Start of STORED ROWS

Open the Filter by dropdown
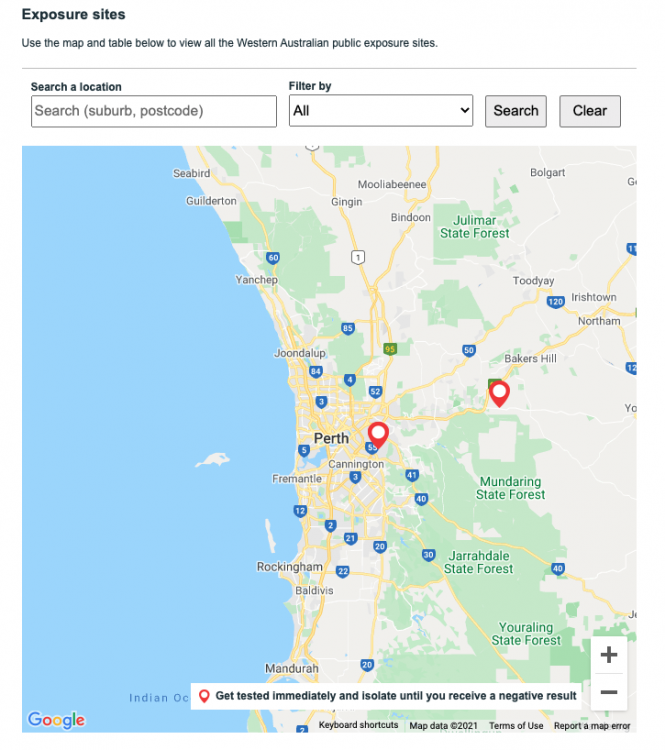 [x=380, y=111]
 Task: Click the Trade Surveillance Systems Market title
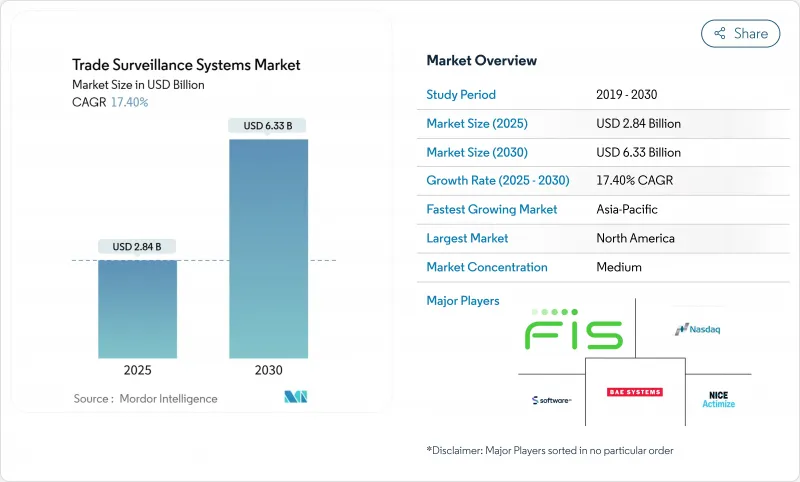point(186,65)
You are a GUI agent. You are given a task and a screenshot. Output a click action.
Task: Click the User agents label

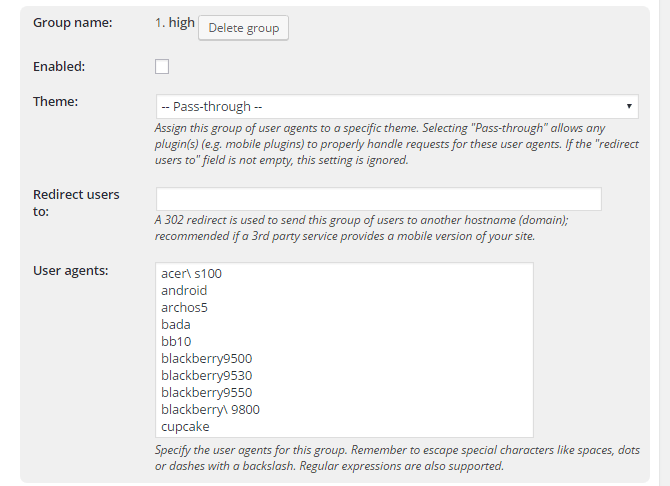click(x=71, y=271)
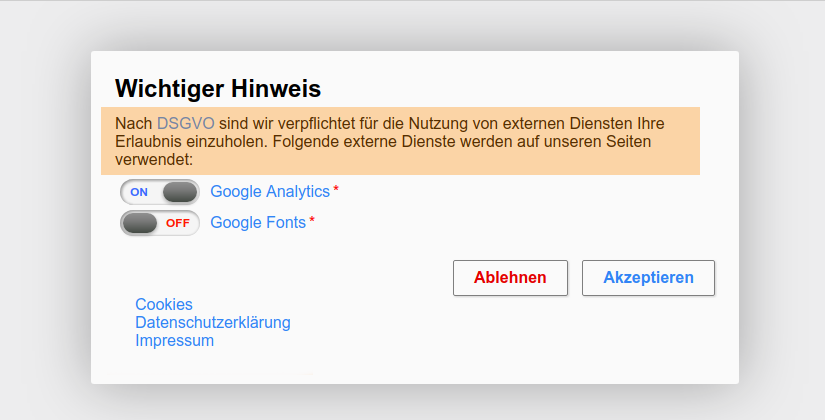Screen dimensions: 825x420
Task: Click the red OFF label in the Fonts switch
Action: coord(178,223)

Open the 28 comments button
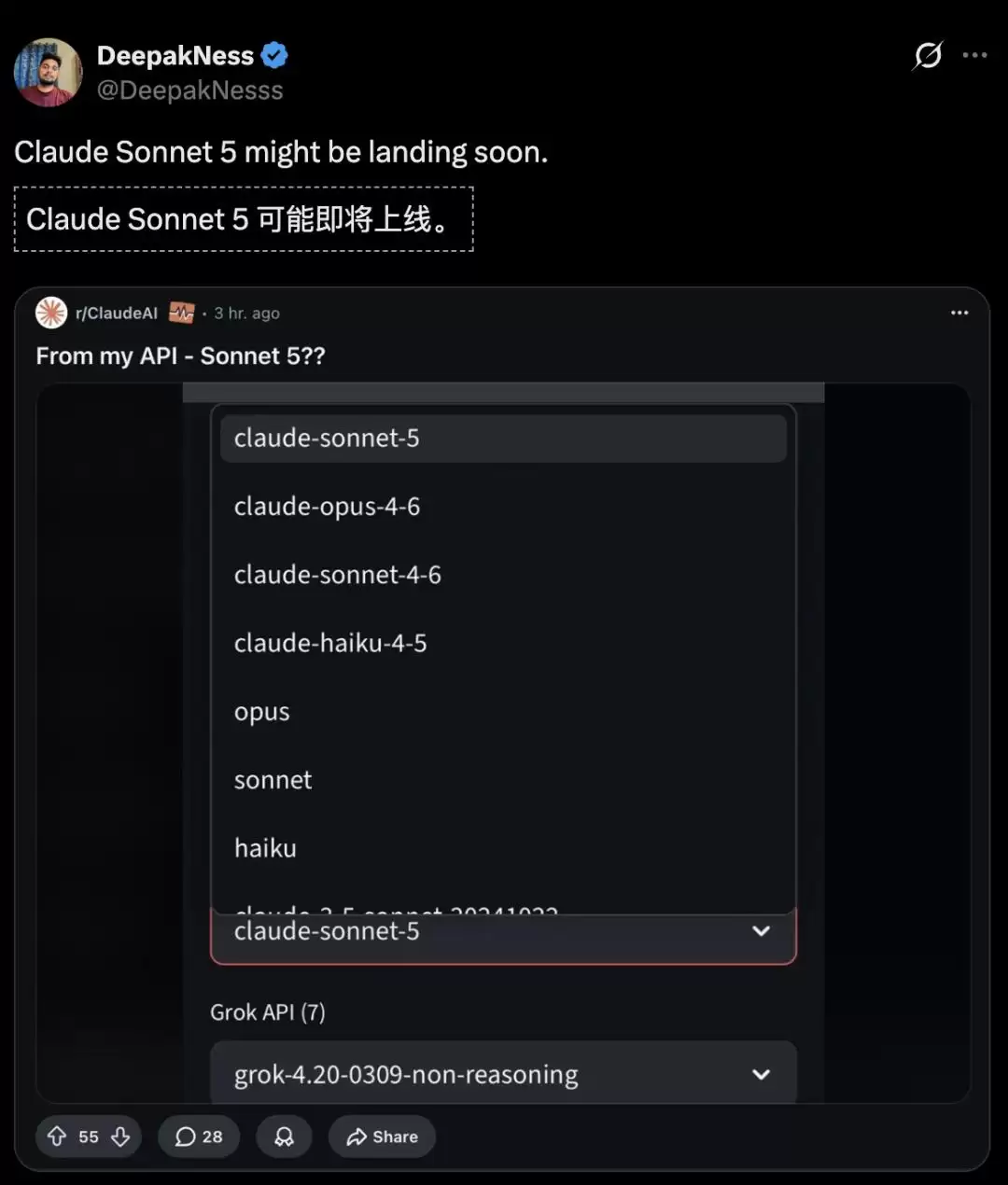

End of STORED ROWS
Start of STORED ROWS

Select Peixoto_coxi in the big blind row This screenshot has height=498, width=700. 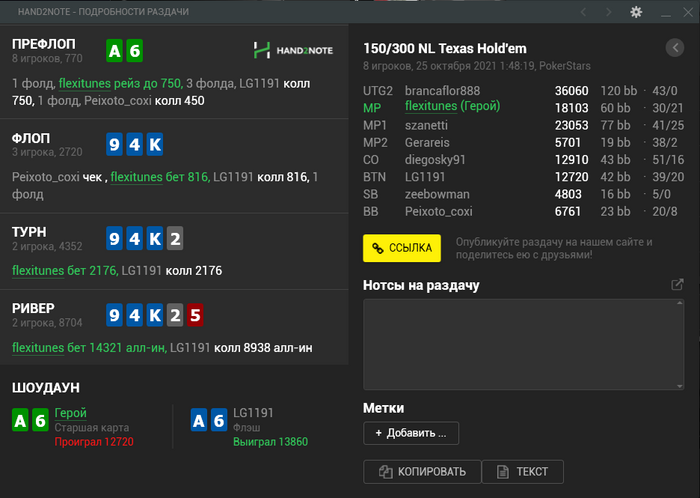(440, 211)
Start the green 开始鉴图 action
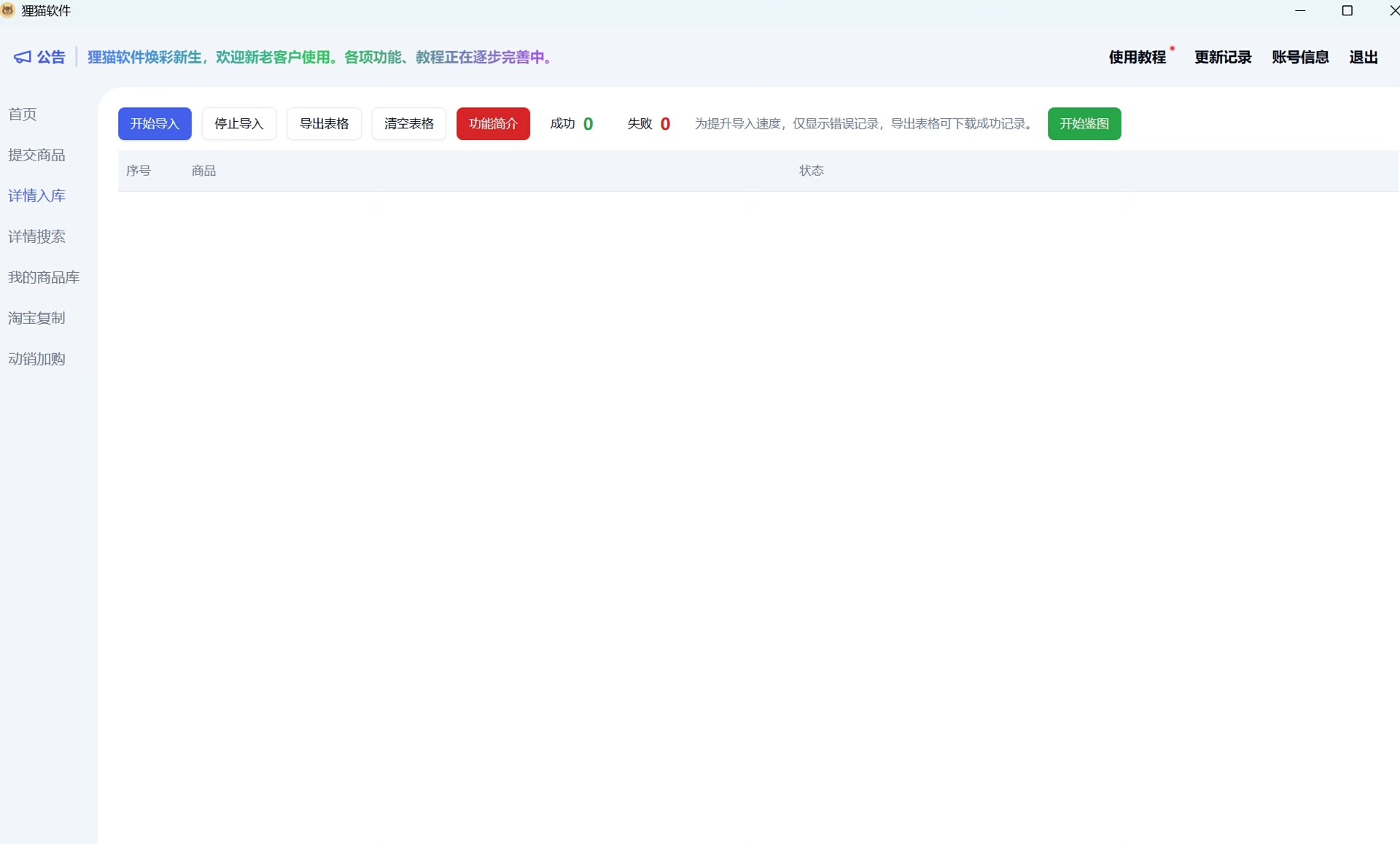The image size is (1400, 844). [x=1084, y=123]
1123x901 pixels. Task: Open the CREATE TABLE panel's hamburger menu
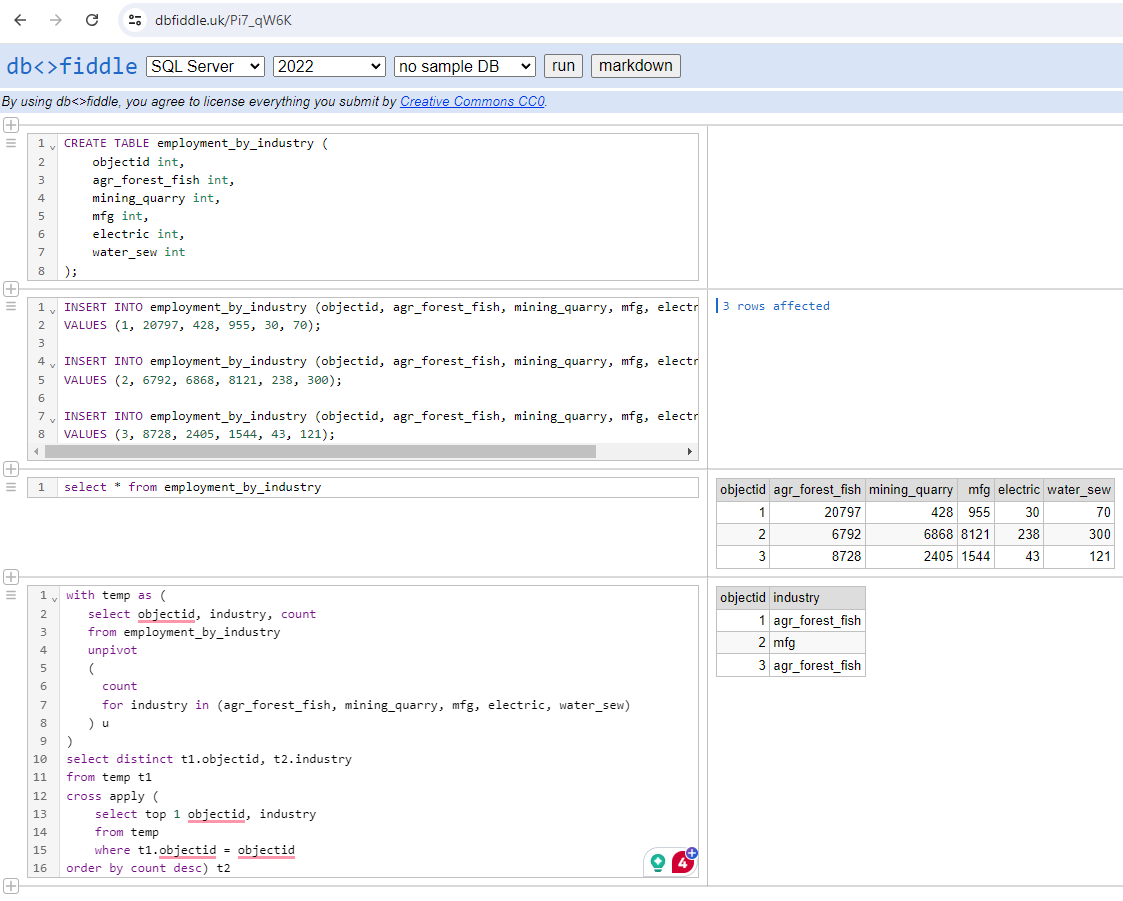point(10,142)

End of STORED ROWS

**SET PROBLEM**
Could you change "User agents" to "Cookies" in the items from the line with "You are a GUI" to the line with "Open the 28 comments button" and write out only those lines again, with the pictures left out?

**SOLUTION TO THIS EXERCISE**
You are a GUI agent. You are given a task and a screenshot. Output a click action.
Task: Click the Cookies label

click(x=71, y=271)
Screen dimensions: 825x420
Task: Click the red OFF label in the Fonts switch
Action: coord(178,223)

Open the 28 comments button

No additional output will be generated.